From Theory to Practice: Real-Time Facial Recognition with PyTorch Facenet

Cutting-edge technology that enables rapid and accurate detection of human faces in real-world settings

6 min readApr 5, 2023

Real-time facial recognition is an advanced technology that has revolutionized the field of computer vision. It enables rapid and accurate detection of human faces in real-world settings, making it an exciting area of research. One of the most powerful tools in this area is Facenet, which uses deep learning techniques to recognize faces in real-time.

Introduction to Facenet

Facenet is a deep neural network that is trained to map faces into a high-dimensional space, where faces of the same person are located close together and faces of different people are far apart. It is based on the Siamese neural network architecture, which consists of three identical sub-networks that share the same weights and are trained to extract features from three input images.
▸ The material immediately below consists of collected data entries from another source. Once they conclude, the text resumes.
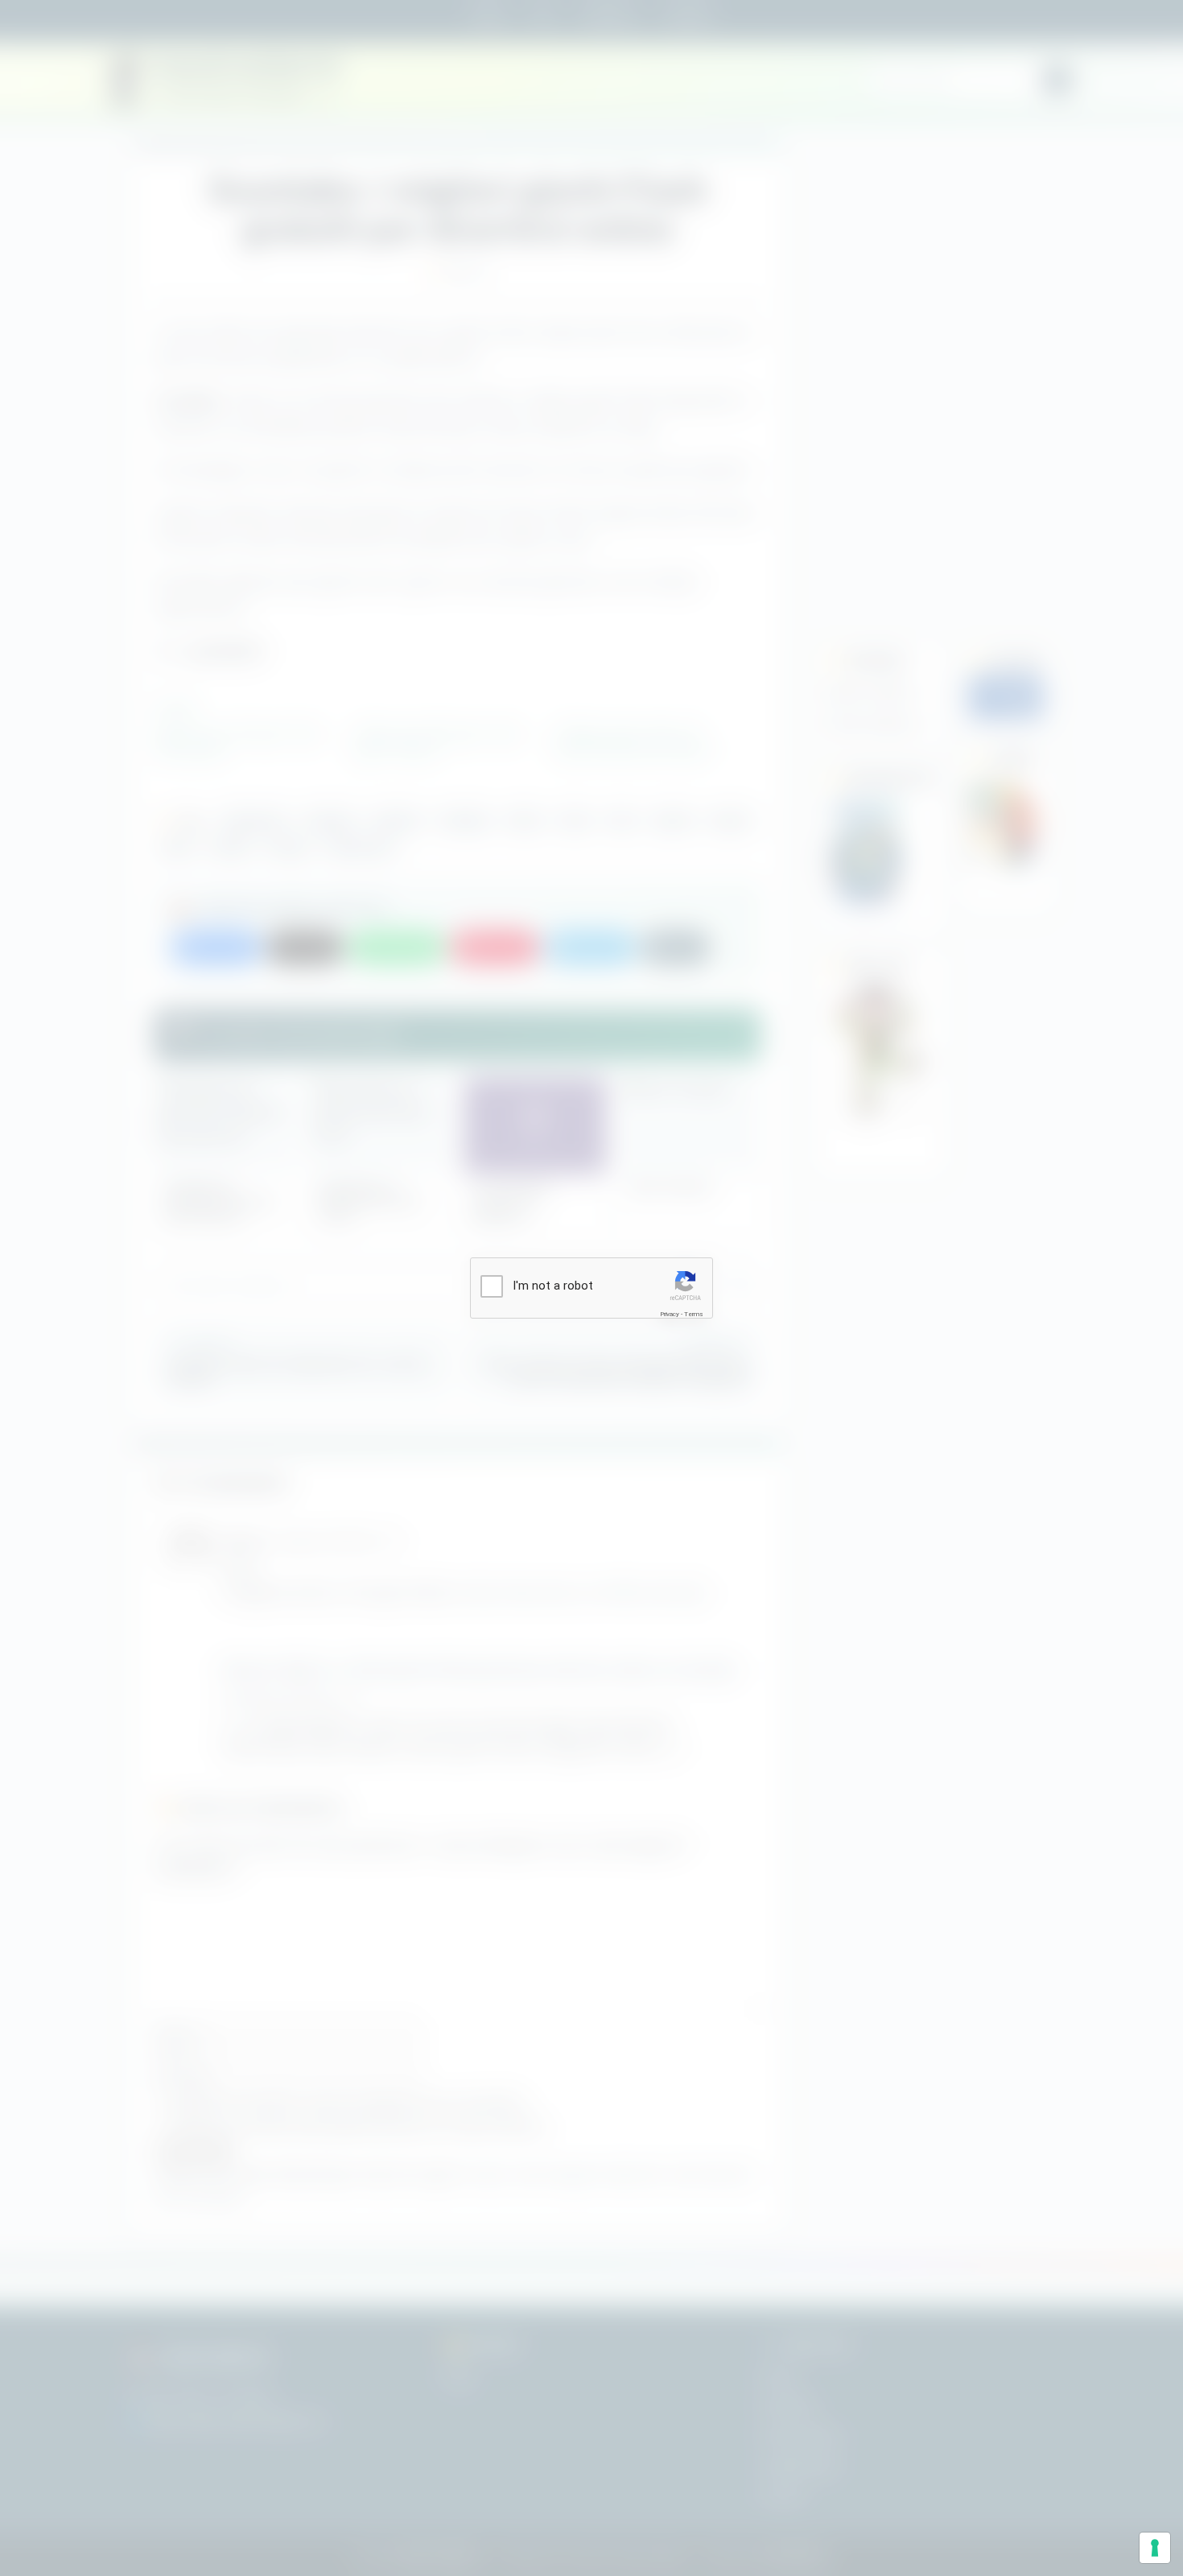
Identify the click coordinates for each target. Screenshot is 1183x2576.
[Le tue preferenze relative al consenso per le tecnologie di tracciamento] (1155, 2548)
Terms (693, 1314)
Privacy (669, 1314)
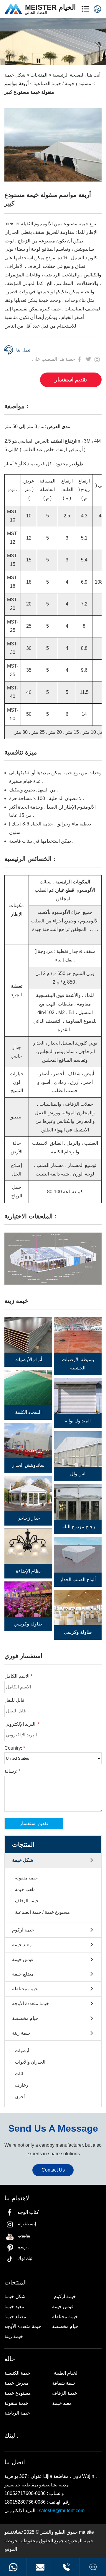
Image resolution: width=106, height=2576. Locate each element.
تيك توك (24, 2258)
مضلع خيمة (23, 1973)
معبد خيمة (22, 1944)
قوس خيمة (23, 1959)
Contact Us (53, 2169)
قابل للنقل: (15, 1700)
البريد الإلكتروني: (21, 1724)
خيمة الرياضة (17, 2412)
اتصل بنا (24, 349)
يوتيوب (23, 2235)
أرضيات (22, 2050)
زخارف (21, 2085)
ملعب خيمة (25, 1889)
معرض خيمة (16, 2383)
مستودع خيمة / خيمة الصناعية (62, 83)
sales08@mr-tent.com (62, 2510)
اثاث (19, 2073)
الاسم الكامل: (18, 1676)
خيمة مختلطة (25, 1988)
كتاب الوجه (28, 2212)
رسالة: (12, 1771)
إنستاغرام (26, 2223)
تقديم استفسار (71, 380)
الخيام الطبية (66, 2373)
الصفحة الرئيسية (68, 74)
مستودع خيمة (17, 2393)
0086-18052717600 (13, 2567)
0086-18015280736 (66, 2567)
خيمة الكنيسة (17, 2373)
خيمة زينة (21, 2033)
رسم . (23, 2246)
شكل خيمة (14, 74)
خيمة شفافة (64, 2383)
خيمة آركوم (23, 1929)
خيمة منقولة (26, 1877)
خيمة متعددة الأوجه (30, 2003)
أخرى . (21, 2096)
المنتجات (38, 74)
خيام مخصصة (25, 2018)
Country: (14, 1748)
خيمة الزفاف (27, 1900)
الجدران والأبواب (30, 2062)
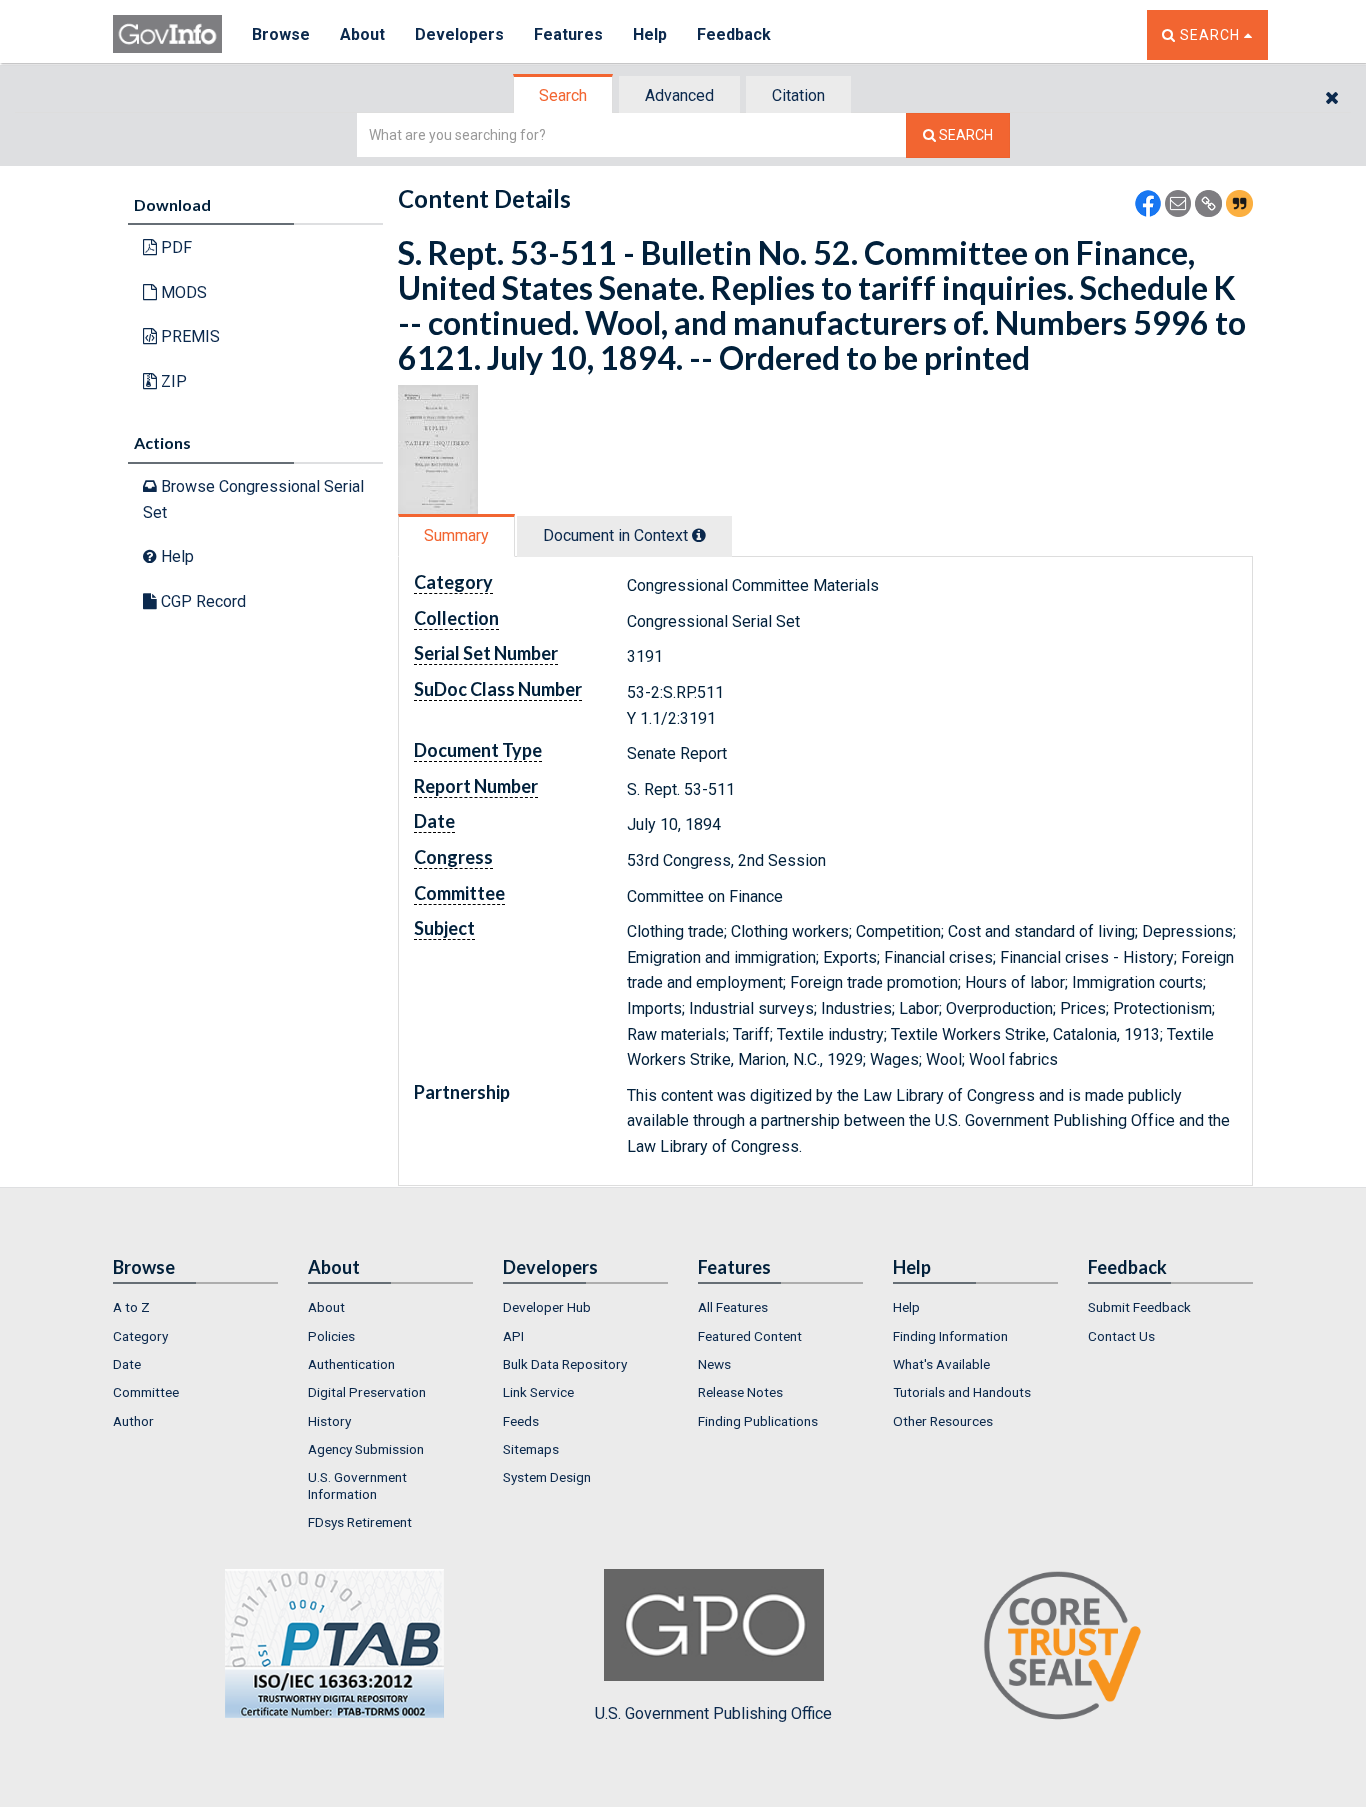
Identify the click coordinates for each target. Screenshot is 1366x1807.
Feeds (521, 1421)
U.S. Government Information (357, 1485)
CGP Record (201, 601)
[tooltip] (699, 535)
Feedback (734, 34)
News (714, 1364)
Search (563, 95)
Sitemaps (531, 1449)
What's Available (941, 1364)
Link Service (538, 1392)
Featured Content (750, 1336)
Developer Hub (547, 1307)
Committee (146, 1392)
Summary (456, 535)
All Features (733, 1307)
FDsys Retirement (360, 1522)
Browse (281, 34)
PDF (174, 247)
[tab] (564, 95)
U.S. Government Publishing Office (713, 1713)
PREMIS (188, 336)
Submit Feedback (1139, 1307)
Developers (459, 34)
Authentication (351, 1364)
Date (127, 1364)
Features (568, 34)
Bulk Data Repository (565, 1364)
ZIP (172, 381)
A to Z (131, 1307)
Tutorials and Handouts (962, 1392)
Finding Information (950, 1336)
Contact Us (1121, 1336)
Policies (331, 1336)
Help (650, 34)
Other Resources (943, 1421)
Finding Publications (758, 1421)
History (329, 1421)
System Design (547, 1477)
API (513, 1336)
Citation (798, 95)
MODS (182, 292)
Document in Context (617, 535)
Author (133, 1421)
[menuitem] (195, 1307)
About (362, 34)
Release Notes (740, 1392)
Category (140, 1336)
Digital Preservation (367, 1392)
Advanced (679, 95)
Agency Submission (366, 1449)
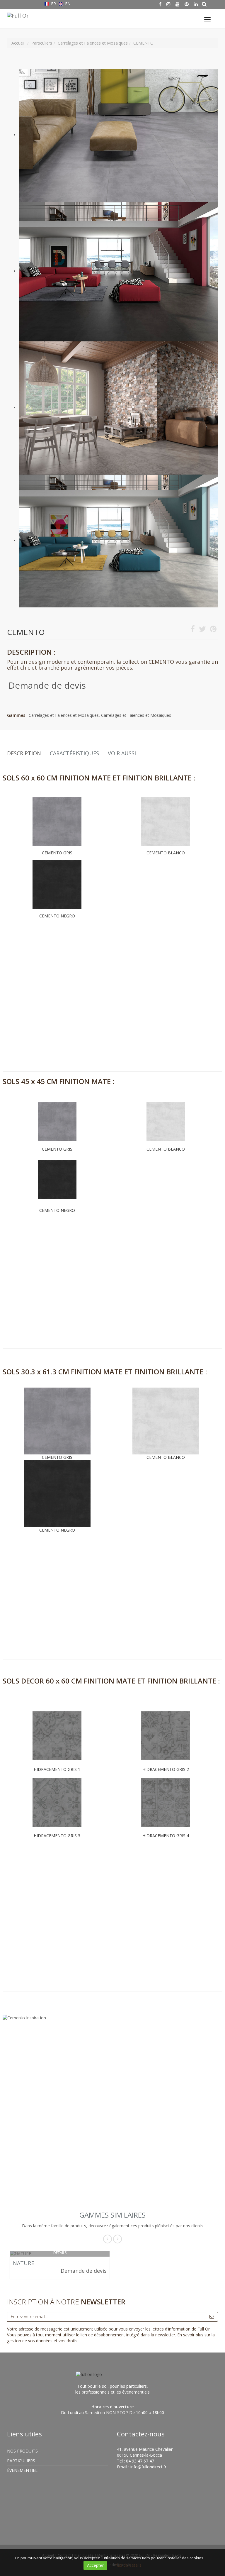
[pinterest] (187, 4)
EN (67, 3)
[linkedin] (196, 4)
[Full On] (18, 14)
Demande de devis (47, 685)
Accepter (95, 2565)
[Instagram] (168, 4)
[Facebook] (160, 4)
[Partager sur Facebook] (192, 630)
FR (53, 3)
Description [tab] (24, 753)
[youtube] (177, 4)
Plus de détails (128, 2565)
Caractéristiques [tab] (74, 753)
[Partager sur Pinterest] (213, 630)
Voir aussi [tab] (122, 753)
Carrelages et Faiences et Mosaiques (64, 715)
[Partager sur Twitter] (202, 630)
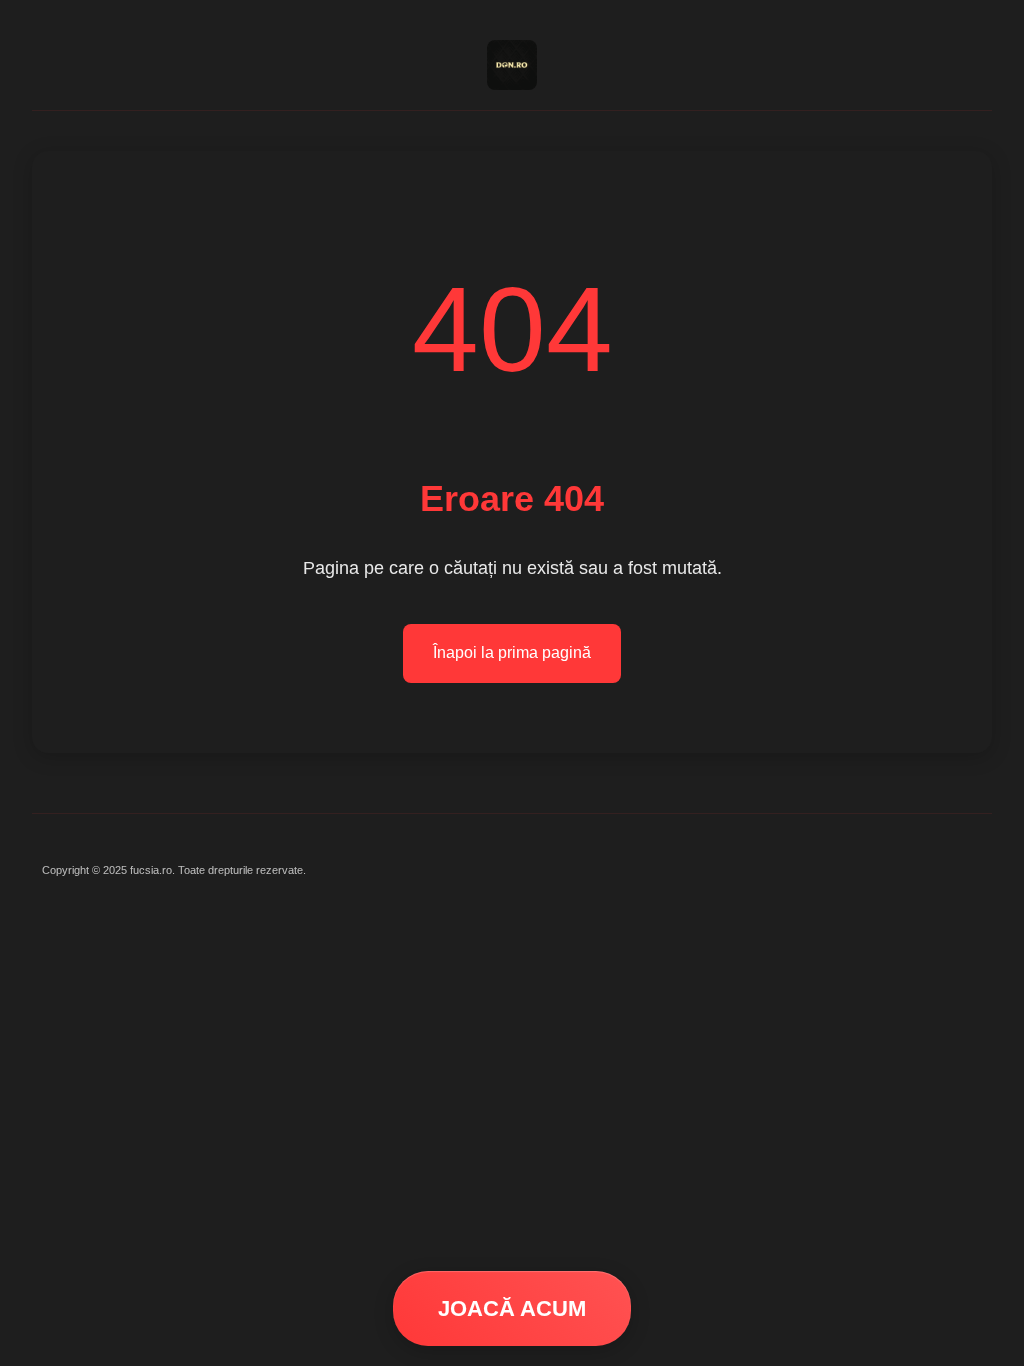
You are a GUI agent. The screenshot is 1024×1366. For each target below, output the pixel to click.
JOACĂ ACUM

The network uses a triplet loss function, which takes three images as input: an anchor image, a positive image (another image of the same person as the anchor), and a negative image (an image of a different person). The triplet loss function aims to minimize the distance between the anchor and positive images in the high-dimensional space while maximizing the distance between the anchor and negative images.

Triplet Loss minimize the distance between an anchor and positive, while maximize the distance with negative (from Facenet)

Facenet uses the Inception ResNet architecture, which combines the Inception module with residual connections. This architecture allows the network to learn and generate the representations of faces in the form of numeric embeddings. These embeddings are high-dimensional vectors that represent the unique features of a person’s face. By using cosine similarity, face recognition systems can determine whether two faces belong to the same person or not.

Implmentation

Now that we have discussed the technical details of Facenet and the importance of cosine similarity in face recognition, it’s time to implement this knowledge into code. In the upcoming sections, we will cover topics such as preprocessing images, generating facial embeddings using Facenet, and comparing embeddings using cosine similarity. Before we begin with the code implementation, it is essential to make sure that we have all the necessary libraries installed on our system.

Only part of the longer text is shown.